-- Instruction --
Edit the entries below so that "icon" becomes "symbol" everywhere it occurs. Leave every other part of each entry as it is.

════════════════

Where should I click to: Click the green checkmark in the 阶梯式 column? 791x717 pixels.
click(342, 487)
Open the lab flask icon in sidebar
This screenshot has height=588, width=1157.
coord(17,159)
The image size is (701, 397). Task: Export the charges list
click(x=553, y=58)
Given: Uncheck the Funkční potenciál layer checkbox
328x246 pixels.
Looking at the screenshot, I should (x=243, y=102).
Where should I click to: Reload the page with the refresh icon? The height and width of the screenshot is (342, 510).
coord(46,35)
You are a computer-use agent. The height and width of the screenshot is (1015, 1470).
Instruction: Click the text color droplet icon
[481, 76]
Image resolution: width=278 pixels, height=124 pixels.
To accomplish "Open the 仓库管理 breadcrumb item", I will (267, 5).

════════════════

-- Response for this exercise --
Where should I click to: Click the green checkmark in the 阶梯式 column? 791x717 pixels.
click(342, 487)
Open the lab flask symbol in sidebar
This screenshot has height=588, width=1157.
coord(17,159)
The image size is (701, 397). Task: Export the charges list
click(x=553, y=58)
Given: Uncheck the Funkční potenciál layer checkbox
328x246 pixels.
Looking at the screenshot, I should (x=243, y=102).
Where should I click to: Reload the page with the refresh symbol? The height and width of the screenshot is (342, 510).
coord(46,35)
You are a computer-use agent. The height and width of the screenshot is (1015, 1470).
Instruction: Click the text color droplet symbol
[481, 76]
Image resolution: width=278 pixels, height=124 pixels.
To accomplish "Open the 仓库管理 breadcrumb item", I will (267, 5).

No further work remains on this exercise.